Когда Накаджима наконец решился вывести наверх, никакой асфальт сверху его не встретил. Земля осыпалась над его головой, и он глубоко вдохнул чистого воздуха, встряхивая головой и упираясь лапами, вылезая наружу. Акутагава был заблаговременно подсажен снизу Дадзаем, и тот встал на земле на колени, упираясь в него одной рукой, а второй брызгая беродуалом в рот, ничего не говоря. Дадзаю стоило только выпрямиться, как затёкшие плечи и суставы заскрипели — Накаджима подал ему грязную лапу, вытаскивая наружу. Накахара выпрыгнул из подкопа сам, с щелчком гася зажигалку и утрамбовывая все куски земли, корней и камней обратно в лаз, которым никто и никогда больше не воспользуется.
Подростки стояли на непонятном пустыре рядом с пустой дорогой, и над их головами раскинулось чёрное ночное небо, усыпанное белыми каплями звёзд. Огни окон домов светились не так далеко, но всё-таки позади. Все четверо устало сели на землю, но перед этим Накахара отвесил Дадзаю звонкий подзатыльник — ни вопроса о причине и тем более пояснения не последовало.
— Где мы хоть? — Рюноскэ, уняв хрипы в горле, огляделся, согнув ноги в коленях и сложив на них руки сгибами локтей.
— Где-то в городе, очевидно, — Атсуши попробовал сделать вдох носом, но только закашлялся и чихнул — мешала земля на лице.
— Где-то в пизде мы, а не в городе, — Тюя вытянул ноги, упёршись руками в землю за спиной и запрокинув с закрытыми глазами голову к небу. Прохладный ночной воздух отрезвлял. Не верилось даже, что сегодняшний день был вполне реальным, а не всплеском фантазии какого-то ублюдка, решившего поиздеваться над ними как над персонажами какой-то замшелого фельетона.

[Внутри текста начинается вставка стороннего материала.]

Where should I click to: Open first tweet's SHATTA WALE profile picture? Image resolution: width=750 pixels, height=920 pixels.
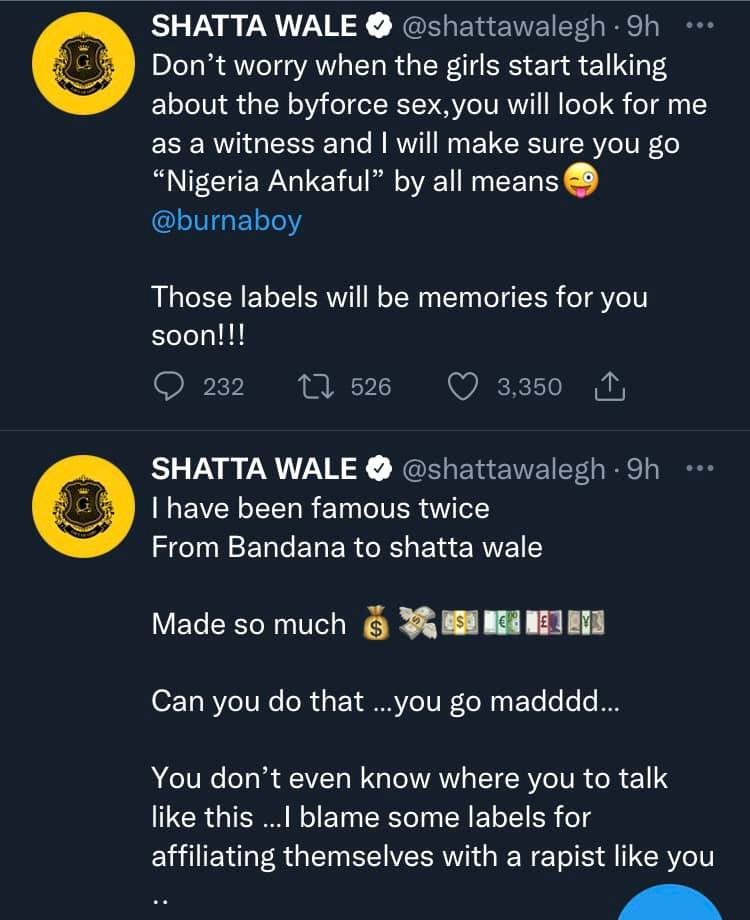[x=83, y=63]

— Я знаю, кто нам может помочь, — вдруг сказал Осаму, без стеснения растянувшись прямо на землю. — Но мне понадобится твой телефон, Тюя.

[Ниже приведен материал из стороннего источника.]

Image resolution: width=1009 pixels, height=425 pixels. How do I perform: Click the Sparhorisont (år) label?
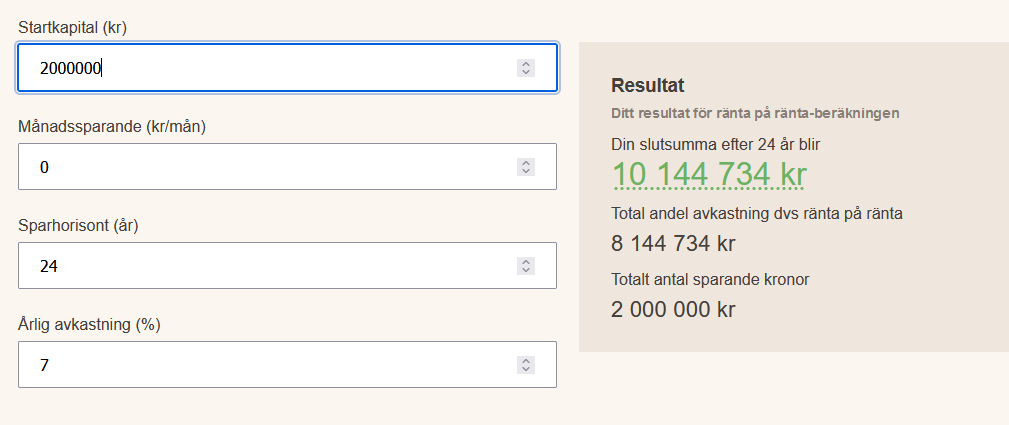(78, 225)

Накахара даже спрашивать не стал. Он молча, разблокировав еле живой смартфон отпечатком пальца, кинул его в руки Дадзаю.
…Когда вдалеке на дороге сверкнули фары, поднявший голову на свет Атсуши словно отсигналил дальним светом, показывая, что они здесь. Чёрная машина подъехала к подросткам, сидящим на голой земле, и дверь водительского сидения открылась — на обочину ступил, убрав хвост светлых волос за плечо, великий и ужасный Поль Верлен: поздно ночью с номера пасынка в мессенджере пришёл скрин геолокации и жалостливая просьба: «Забери нас отсюда, пожалуйста, только не спрашивай, как мы здесь оказались, мы сами в душе не ебём». Все грязные и уставшие, полудремлющие, они выглядели голодными сиротками, сбежавшими из приюта. По крайней мере, один из Мори-младших, тот, что помладше, выглядел совсем уж плохо, задремав на коленях Оборотня-младшего, а второй Мори-младший, который старший, сидел спиной к спинке Тюи, выглядящего не лучше всех остальных — всклокоченный и в рваных джинсах.

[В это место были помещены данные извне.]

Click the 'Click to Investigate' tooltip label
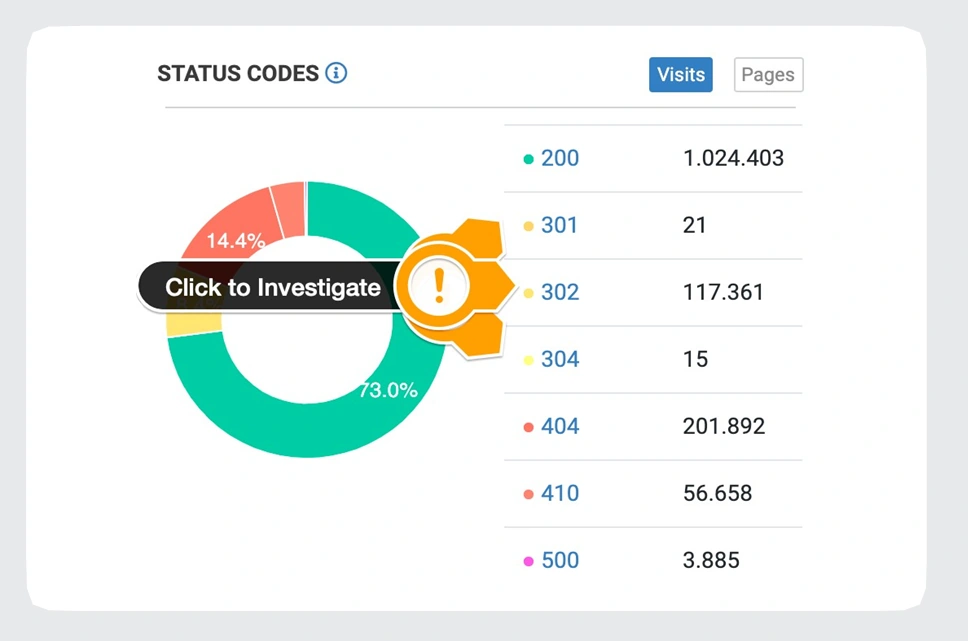The width and height of the screenshot is (968, 641). [x=272, y=288]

— Я даже спрашивать не хочу, что с вами произошло и во что вы вляпались, — Верлен покачал головой, открывая двери пассажирского сидения и сделав пригласительный жест рукой, мол, айда, сильвупле, внутрь. Четвёрка начала медленно подниматься, покачиваясь и еле стоя на ногах. — Но утром вы сами будете объяснять Рандо, почему его машина выглядит так, будто я перевозил в салоне свежевыкопанный гроб.